Earlier, in Pax Americana II, Nation, Feb. 11, 1991, at 148, 148–49, respected defense and military affairs analyst Michael Klare addressed U.S. motives as follows:
Although President Bush refers continually to “the liberation of Kuwait,” the U.S. plan has far broader objectives: to eliminate Iraq as a significant competitor for hegemony in the gulf; to make Kuwait, Saudi Arabia and the United Arab Emirates permanently dependent on U.S. military power for their external, and possibly internal, security; to force every local power, including Israel, to consult Washington when undertaking political, economic or military initiatives of any significance; and to deter future challengers (“the next Saddam”) from contesting American hegemony over Middle East oilfields. More than this, Washington seeks to rein in Germany and Japan by forcing them to rely on American troops to protect their oil deliveries—just as they were once forced to rely on U.S. nuclear arms (“the nuclear umbrella”) to deter attack by the Soviet Union.

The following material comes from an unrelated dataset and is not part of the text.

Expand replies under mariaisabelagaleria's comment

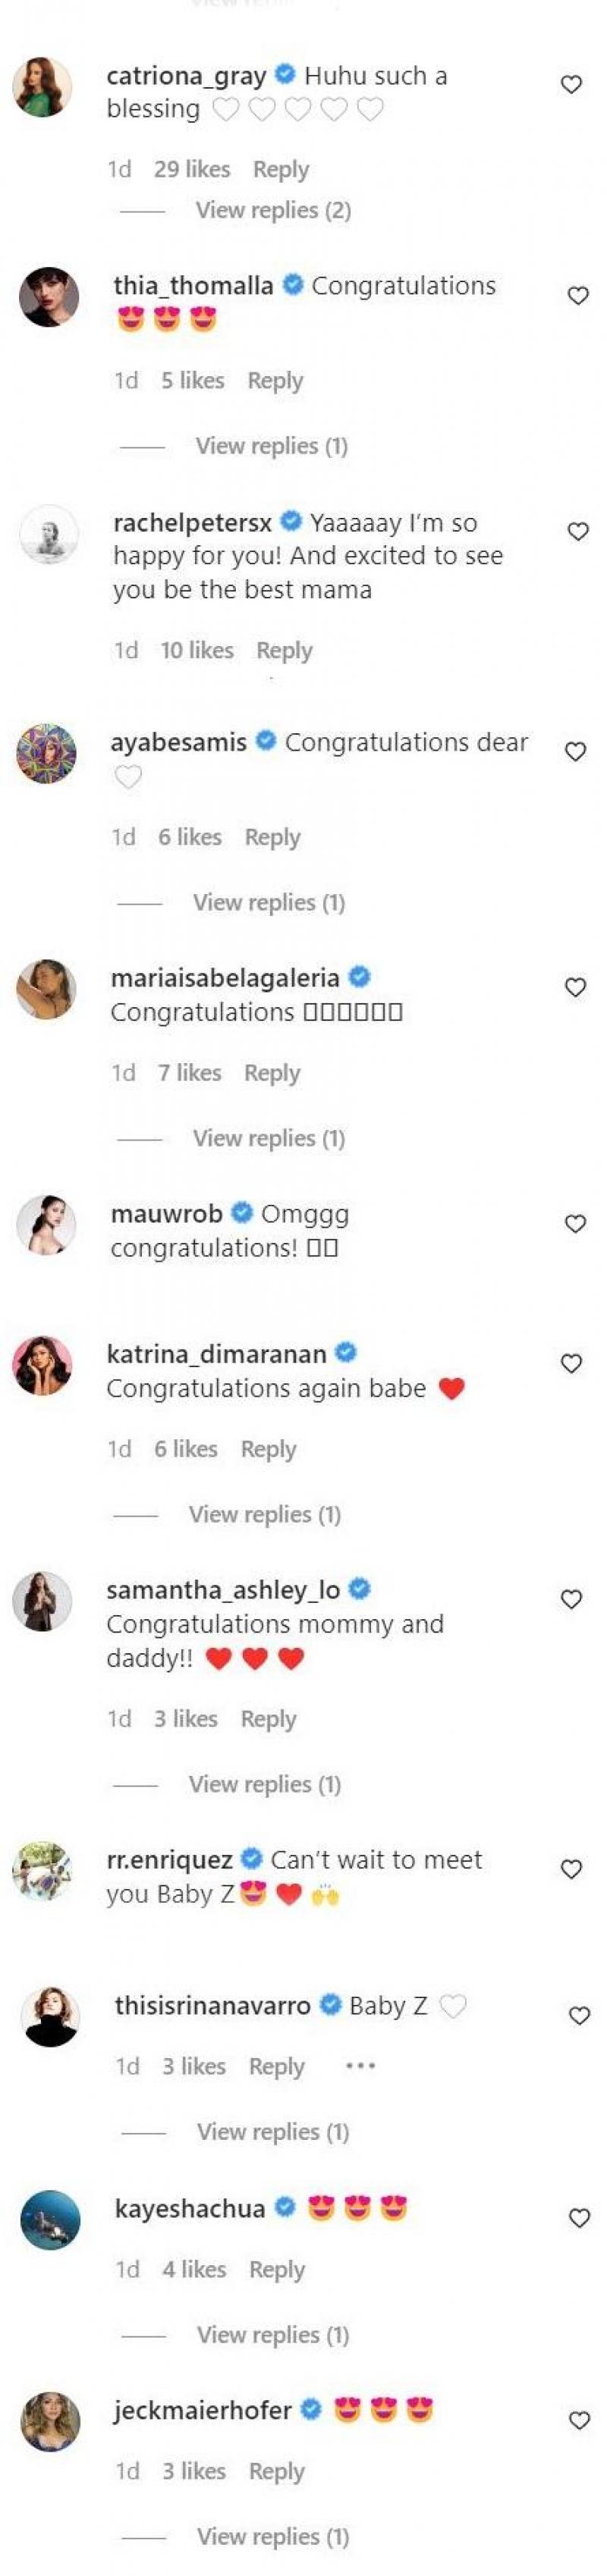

Similarly, in A Secret Deal to Carve Up Iraq?, Village Voice, Dec. 4, 1990, at 21, James Ridgeway speculated that the true purpose of “Operation Desert Storm” (then “Operation Desert Shield”) might well turn out to be a Middle Eastern map redrawn to suit U.S. hegemonic interests, with the United States left “in direct military control … [of] … over 50 percent of all the world’s oil reserves” in Iraq, Kuwait, Saudi Arabia, and the gulf sheikdoms—ergo, “a stranglehold on all oil supplies to Japan, Germany, and the rest of Europe [that] would allay American fears of being left behind Germany and Japan after 1992.”
105 “The manner in which the gulf military action was executed by the United States and its coalition partners,” write Russett & Sutterlin, supra note 102, at 83, “will likely limit the willingness of council members to follow a similar procedure in the future—a procedure that leaves council members little control over the course of military operations and over the conclusion of hostilities.”
106 For recently articulated proposals and their evaluation, including “a variant of the procedure followed in Korea” and “the procedure defined in Articles 42 and 43 of the U.N. Charter,” see Russett & Sutterlin, supra note 102, at 77–82.
107 The Letters of W. B. Yeats 691 (A. Wade ed. 1954).